If you have a baby that treats your breast like an all-you-can-eat buffet, chances are they may be cluster feeding. Some people refer to this as nursing on demand, but either way, it can be exhausting for you.
The good news is it does pass! But how quickly? And what are the signs that it’s happening again? In this post, we’ll address these concerns and more.
What Is Cluster Feeding?
The amazing part about cluster feeding is although it can be limiting for you, it’s actually your baby’s way of naturally jumpstarting your milk flow.
Before you think it means an issue with you or your milk supply, it’s simply your baby’s instinct, especially during growth spurts.
Cluster feeding also involves short eating bursts of about every 20 minutes or so.
They may not stay latched long either.
Instead, they’ll nurse a little bit and then unlatch.
How Does It Impact Your Milk Supply
As mentioned before, your baby’s body knows exactly what it needs. Whether they are fully into the next growth spurt or somewhere in between, cluster feeding is their way of making sure they’ll have enough.
Overall, cluster feeding can increase your milk supply and works much like pumping between feedings.
Any extra (and ongoing) stimulation to the milk-producing glands is going to trigger it to make more.
When Do Babies Start Cluster Feeding?
Aligning with the most common growth spurts, you’ll notice this type of nursing behavior beginning around 3 weeks and again at 6 weeks of age.
The longer you plan on nursing, the more of these feedings you’ll encounter. But again, they only last in short spurts (even though it may not feel like it at the moment).
What sets a cluster feed apart from a normal feeding is the way they try to position themselves to nurse, smacking lips, and rooting around for the breast.
In some cases, your baby may begin to cry as well – all indicators that a longer feed time is ahead.
How long does cluster feeding last?
For most babies, cluster feedings only last a minute of a couple of days up to about a week. Any longer than a week could indicate a calorie shortage and he/she is trying to get more.
To ensure your baby is getting enough calories, make sure you are drinking plenty of water and eating calorie-pumping foods.
This will also keep you from feeling so depleted during these bursts of ongoing nursing sessions.

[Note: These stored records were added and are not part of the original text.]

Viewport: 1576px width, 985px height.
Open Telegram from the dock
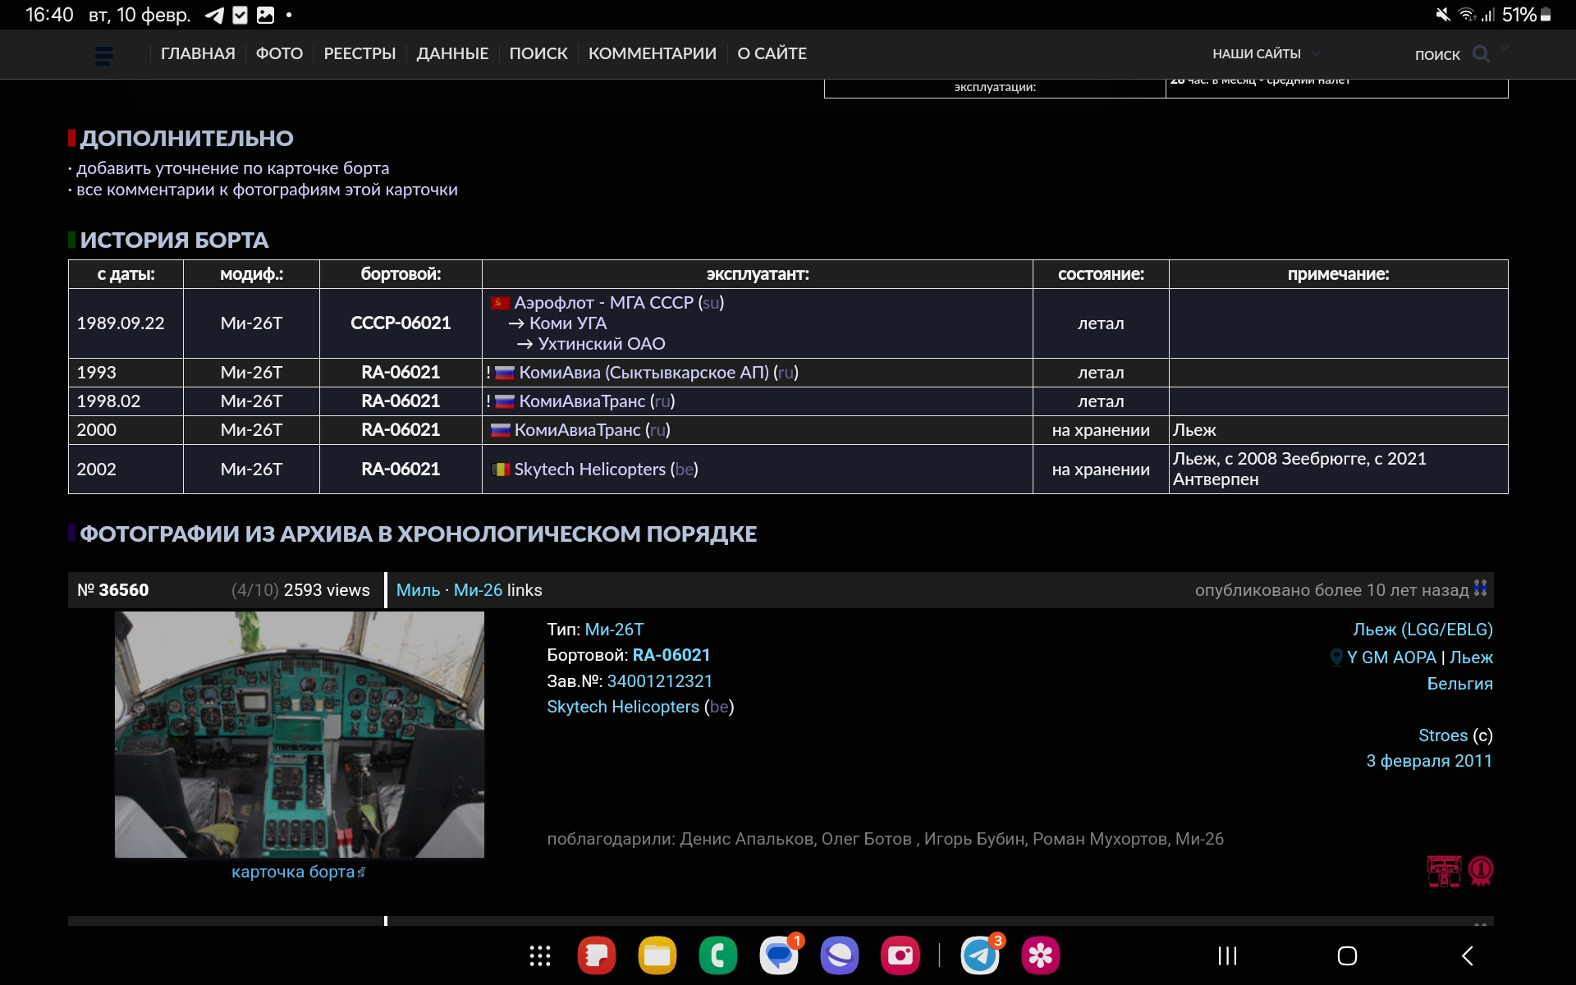point(980,955)
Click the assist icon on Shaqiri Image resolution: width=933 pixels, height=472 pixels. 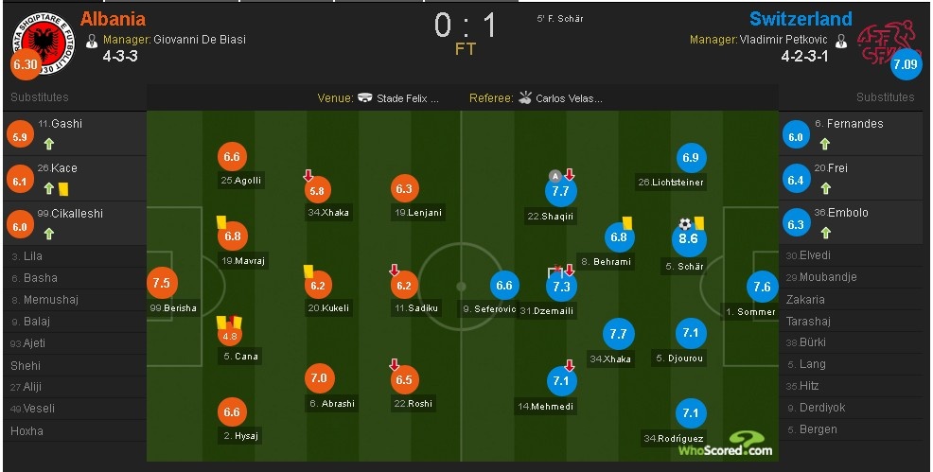coord(555,176)
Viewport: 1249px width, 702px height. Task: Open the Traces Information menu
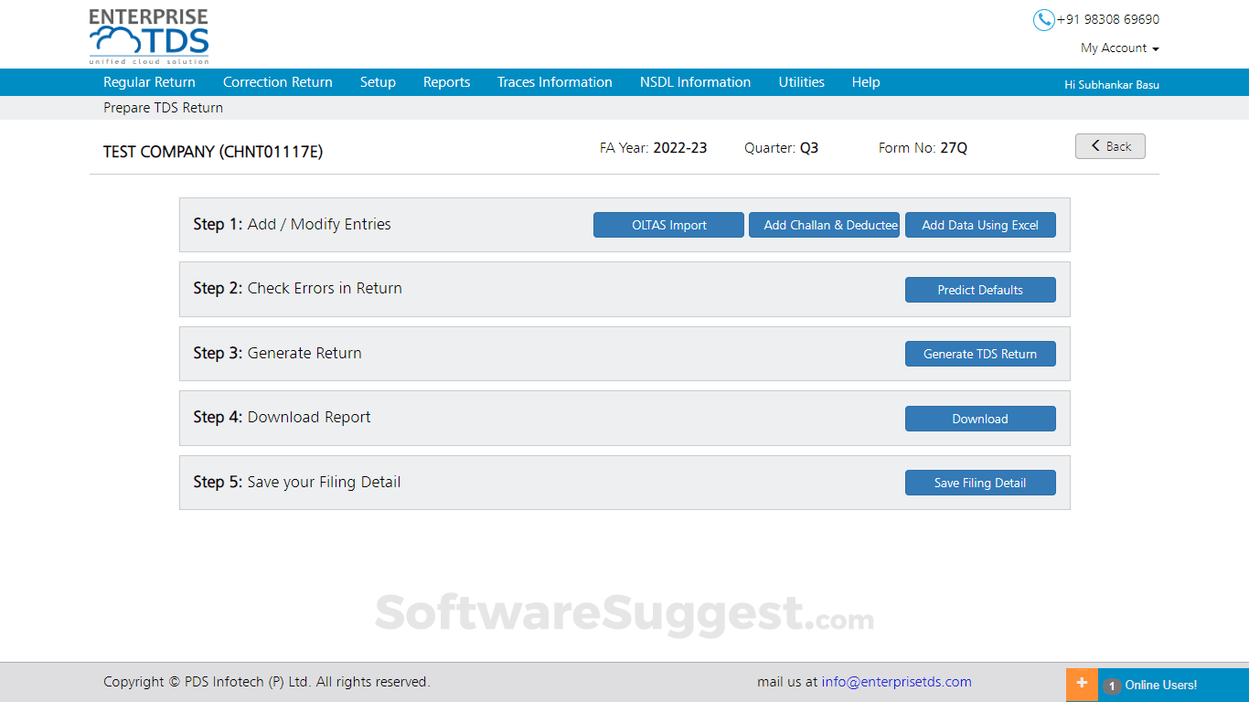pos(554,81)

Tips for Dealing with Nursing on Demand
Like most nursing moms, you’re probably looking for ways to alleviate and/or deal with these clusters of feedings. Here are some practical quick tips to keep in mind:
- Drink plenty of water.
- Keep healthy snacks handy.
- Stay relaxed and calm.
- Remember this doesn’t mean something is wrong with your milk supply (you’d be able to determine that).
- Don’t hesitate to nurse on demand (even if you are on the go).
How to Stop Cluster Feeding
There may be times when your ongoing spurts of nursing have turned into more than just short moments of feeding.
If you find yourself nursing on demand a lot longer than you prefer, there ways you can stop cluster feeding altogether.
For starters, you can consider pumping between each feeding. This will help keep your milk glands stay stimulated and produce more milk.
Power pumping is an off-and-on kind of way that mimics cluster feeding. To accomplish this style of pumping, pump for 10-20 minutes, then rest for 10 minutes, and repeat for an hour.
If pumping doesn’t suffice, consider contacting a lactation consultant. They will be able to provide you with a variety tips, holds, and ways to help alleviate the cluster feeding while still giving your baby the nourishment they need.
As daunting as it may be, this type of feeding isn’t necessarily a negative thing. In fact, it’s a way of nature taking its course and your baby naturally doing what it takes to keep up with their growth spurts.
The best advice I’ve ever been given was to see the joy in being able to provide your baby with everything they need. Embrace these moments and remember they won’t last forever.